Este lunes bien podría nombrarse como “El día D” de la educación.Se trata de una fecha singular que ha generado enorme expectativa.
Hay dudas y mucha, mucha incertidumbre.
Este lunes, mañana mismo, está marcado como el regreso a clases presenciales en el país.
Al fin, el retorno de millones de alumnos y maestros a unas aulas que permanecieron durante casi año y medio abandonadas, tristemente desoladas por el impacto de la pandemia de la COVID-19.
Tras más de 60 semanas de cierre total, otra vez niños y jovencitos en sus salones de clase, pero ahora bajo el máximo resguardo sanitario posible ante el riesgo de contagios.
Nuevamente el correteo, las risas, el ánimo de aprender, pero ahora con restricciones y el freno que impone un miedo natural, instintivo.
Y el maestro o maestra, inevitablemente también con sus reservas y ante el reto de adaptarse a entornos diferentes y a los nuevos modelos de enseñanza que el momento exige, además de afrontar el reto que implica resarcir los rezagos en el aprendizaje.
Desde este lunes todo será diferente, ni duda cabe.
Docentes y alumnos bajo estrictos protocolos sanitarios y en una nueva dinámica de convivencia escolar que deberá ir tomando forma hasta terminar imponiéndose, así sea por obligación.
Estamos hablando de una gran movilidad social que involucra a unos 36 millones de alumnos y más de 2 millones 100 mil maestros, en más de 262 mil escuelas públicas y particulares.
El desafío es enorme.
En cada entidad, en cada región, en cada zona escolar, en cada escuela, incluso en cada salón de clase se darán circunstancias distintas.
Y cada una, a su modo, se irá resolviendo de modo particular. No puede ser de otra manera.
El regreso a clases presenciales, aunque sea gradual y voluntario, no acaba de convencer a todos.
Tan sólo pensar en una posible cadena de contagios aterroriza.
Una mayoría de padres de familia se opone.
Una mayoría de niños y adolescentes está a favor.
Los docentes titubean, pero se mantienen alineados.
El gobierno federal dice que es “impostergable”, lo que suena mejor que aquél impositivo “llueva o relampagueé”.
Hay quienes sostienen que no debe priorizarse el derecho a la educación sobre la salud. Ni viceversa.
Es un tema de equilibrios.
Muchos creemos que podría haberse postergado la fecha, dos meses quizá, con afectaciones que serían menores en el proceso de enseñanza-aprendizaje.

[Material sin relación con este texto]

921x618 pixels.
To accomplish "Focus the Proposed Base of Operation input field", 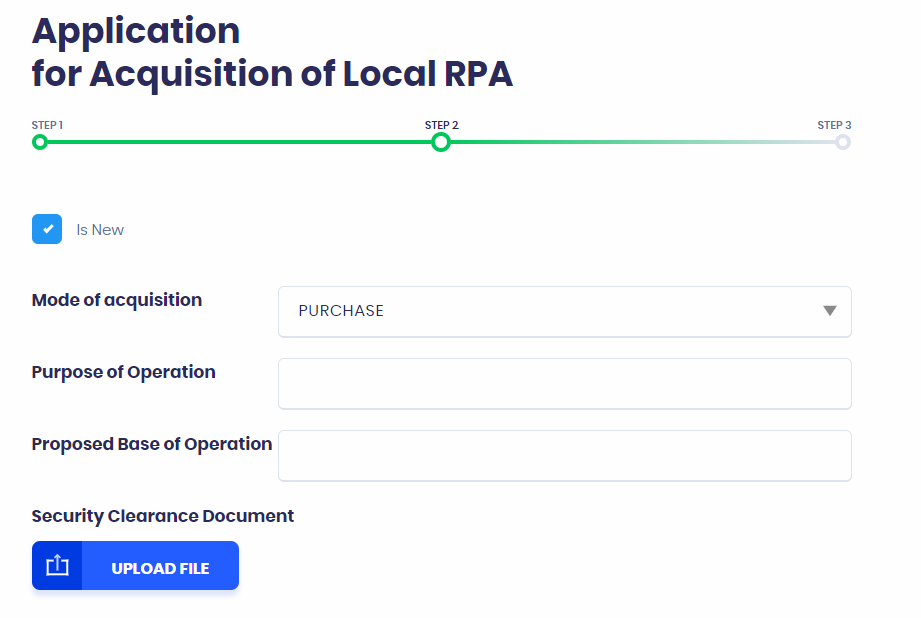I will click(564, 455).
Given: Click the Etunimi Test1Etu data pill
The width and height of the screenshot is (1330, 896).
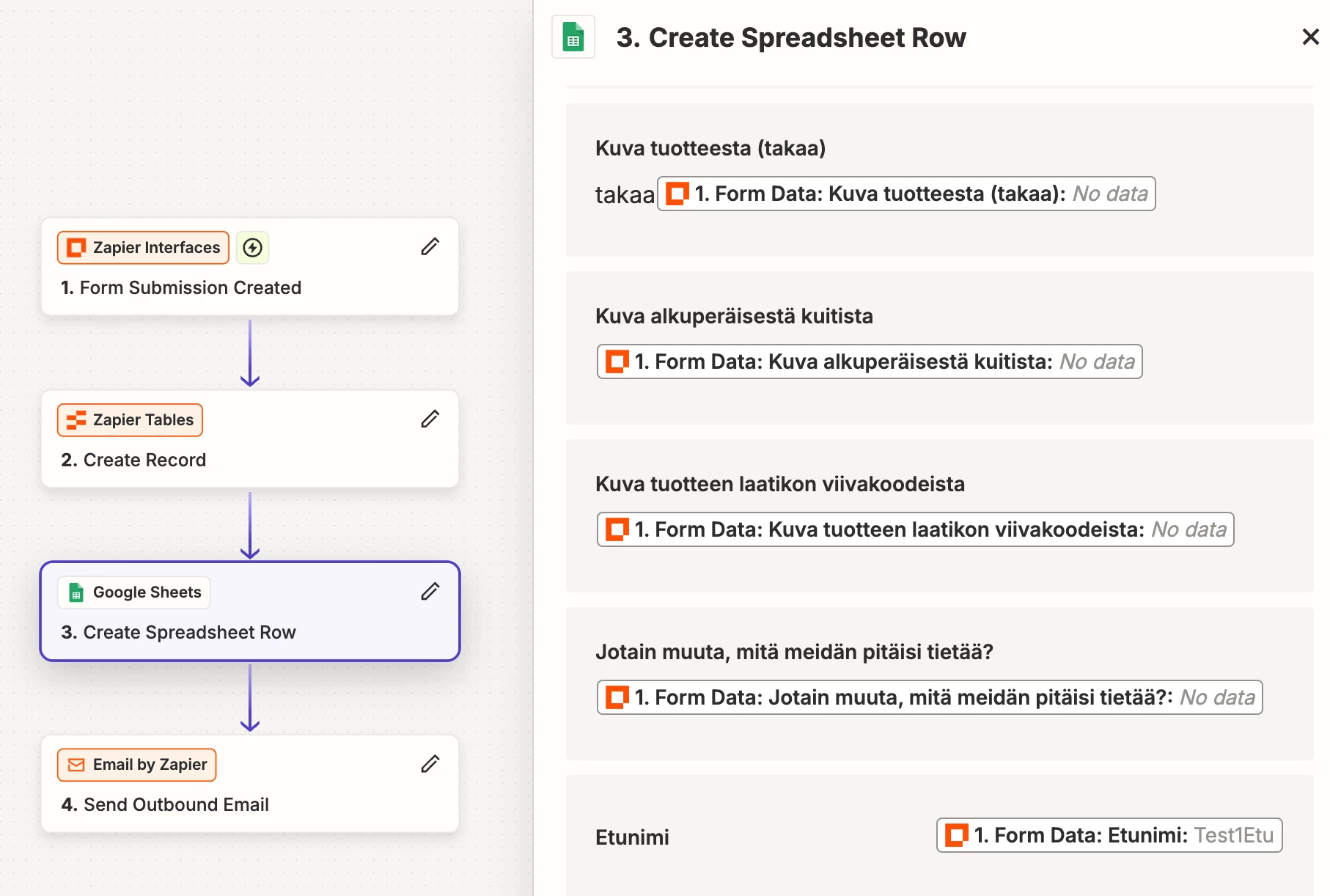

Y todos coincidimos en la necesidad de volver a socializar a los alumnos para aliviar los efectos en su salud mental, por lo largo y sinuoso de su confinamiento, que en muchos casos derivó en deserción y hasta en exposición a diversas formas de violencia y de múltiples abusos.
Nadie lo discute: las escuelas son fundamentales para el desarrollo, la seguridad y el bienestar de niñas, niños y adolescentes del país.
Fueron cerradas de manera temporal como último recurso. Algún día tenían que reabrirse, y el día llegó, aun cuando los miedos sean inocultables y los fantasmas del virus amedrenten.
No puede soslayarse que el retorno a clases ocurre justo en el momento en que la tercera ola de la COVID-19 golpea con mayor rudeza.
Las cifras son espeluznantes.
El contexto no parece favorable, pero la decisión está tomada. Estamos pues a unas horas de vivir una experiencia inédita. Ojalá que todos los dispositivos y los protocolos sanitarios funcionen a cabalidad.
Y que la disciplina prevalezca bajo un compromiso compartido: alumnos, padres de familia, maestros, administrativos, el resto de la sociedad.
El esfuerzo de solidaridad es gigantesco, es de todos.
El regreso es irreversible para este lunes, el “Día D” en la educación.
Después, quizá muy pronto, habremos de evaluar la decisión.